I'm pretty sure that it has been since my last post that I started going back to school. I am an official student of Axia College, where I will earn my associates degree before moving on to my bachelors. This is a big step for me. I've never been good at school. But guess what, it is week 7 and I'm getting an A in both classes! So, I can do good in things I think I'm bad at! Yeah me!

Conveniently, my first two classes are Health and Wellness and University Studies. Very timely. Health and Wellness has been great because it has re sparked my passion to be well, and to help others be well. University studies is great because it is helping me learn how I learn and how I need to learn how to learn! It is also teaching me how to manage stress and manage time. I'm usually good with the stress part, but, well as you may already know, not so hot on the time part.

How does this all relate to weight loss? Well, wellness is about health physically and mentally. And when working on one, you have to work on the other. It's a total lifestyle change. I know this, but I have not quite grasped it yet. I get to doing great then something happens like a stupid foot issue, or money problems and I fall off of the wagon. So now I have a different approach.
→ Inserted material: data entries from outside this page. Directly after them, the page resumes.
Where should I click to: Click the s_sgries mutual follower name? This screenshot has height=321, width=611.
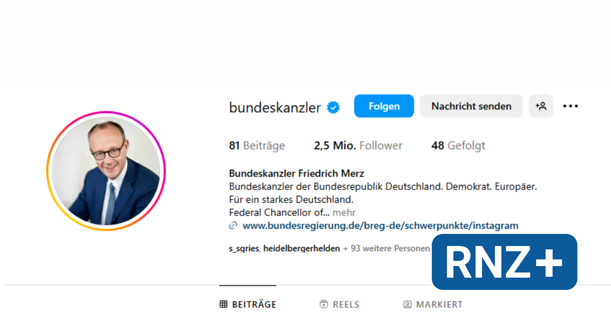[x=244, y=249]
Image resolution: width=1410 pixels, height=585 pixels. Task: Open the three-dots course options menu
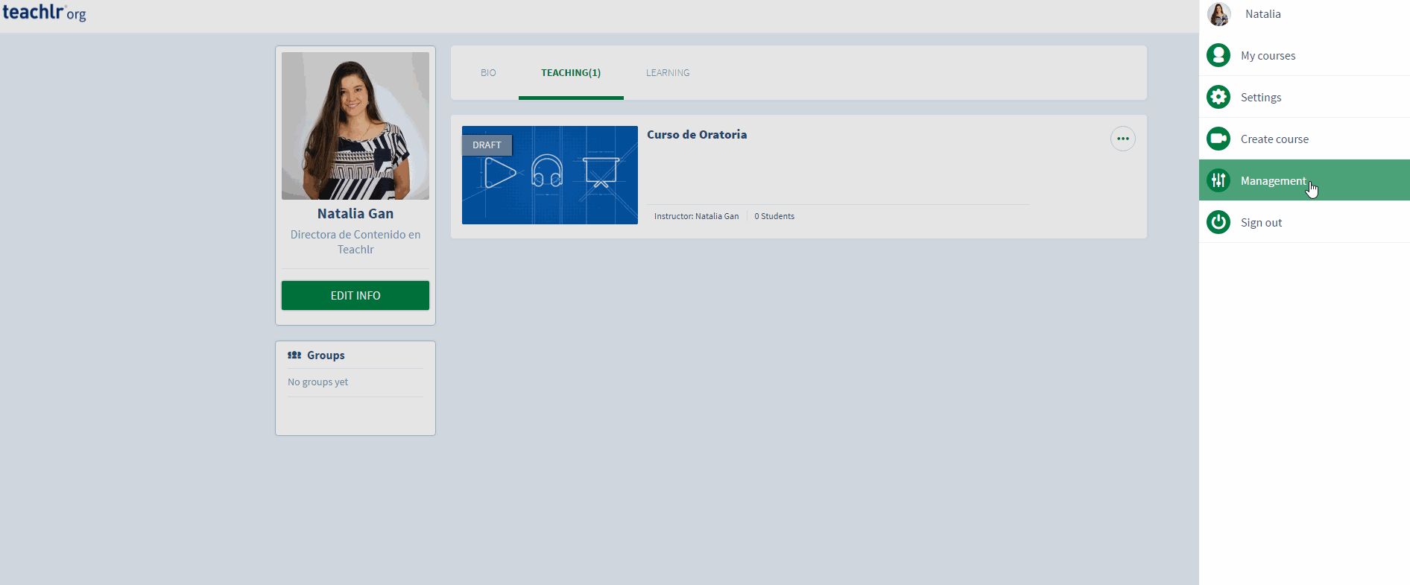pyautogui.click(x=1122, y=139)
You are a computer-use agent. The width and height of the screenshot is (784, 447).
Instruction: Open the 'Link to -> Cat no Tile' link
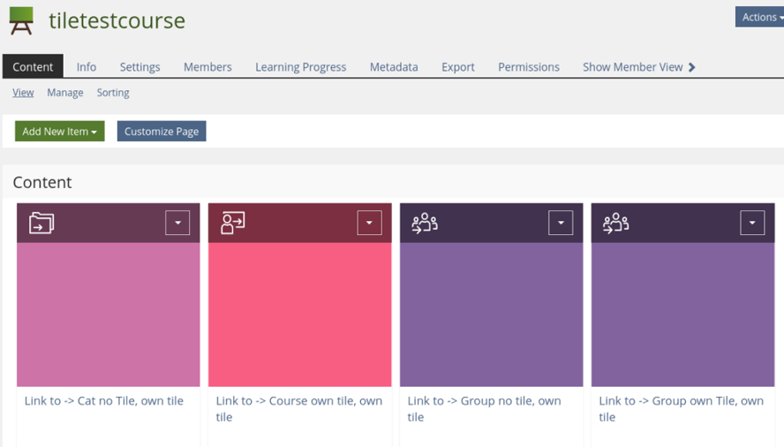[x=104, y=401]
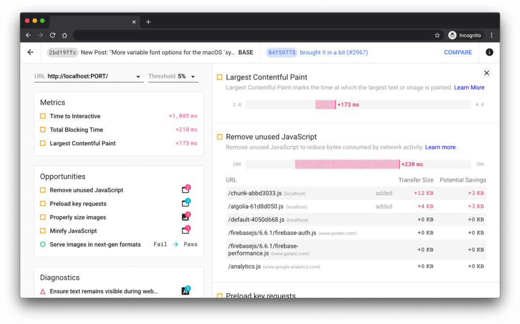Click the browser home icon
Screen dimensions: 520x324
64,36
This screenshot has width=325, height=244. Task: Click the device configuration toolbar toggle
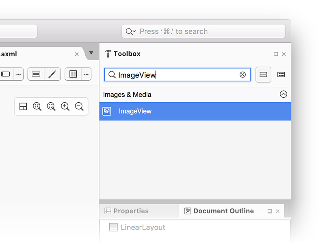[x=35, y=74]
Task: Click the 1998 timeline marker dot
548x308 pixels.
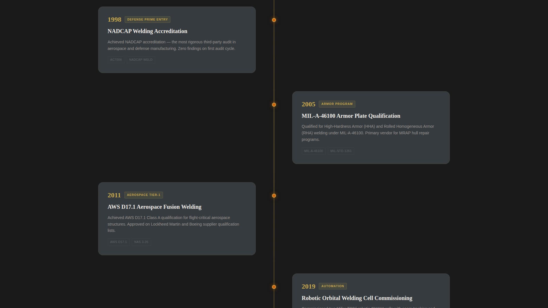Action: coord(274,20)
Baby steps.

I know I have some things to work on:

1) Finances
2) Weight loss
3) Time Management
4) Spiritual time
5) Goal setting

I know that these won't happen overnight, like in my dreams. I won't wake up one day suddenly organized, fit, rich and holy. So I've devised a plan to not make a plan. Here is how it will work.

Stop doing things that cost money, other than the things I have to do that cost money, ie drive. This means no more eating out (except for the occasional planned affair) Eat healthier when I eat at home. Make TIME for exercise, not EXCUSES for NOT. Try a simple routine that works for everyone. Don't get discouraged when it doesn't work, find out what will work, and change it. Pray. I think I've got that one down. But, I do need to read the bible more. So, I'm going to make that a priority. Somehow, even if it is reading it to the kids. And finally, goal setting. I'm not going to tackle this one just yet. I need to get some of the other things straight first.

I've learned a lot during my brief hiatus. Like how not writing this blog, not remembering that I AM FABULOUS AT THIRTY, and just sorta giving up will make my weight come back! I need to remember why I am doing this. Why it is important. Why others are counting on me. I need to listen to God. He has been sending me messages. Some I've acknowledged, others I have not. But looking back, I get it now. He is telling me that I will not be able to do the things that he has planned for me if I do not get my act together. So, I hear that. Will this be easy? Heck no! Will I fail again? Heck yes! Will I give up because I failed again? Heck no!

Life as I know it is going to change. I'm going to stop going in a vicious circle, and start following the path that has been laid for me. Because I owe it to God, myself, my family, my friends and the future lives I'm going to change!

I feel at PEACE with this! Now let's move!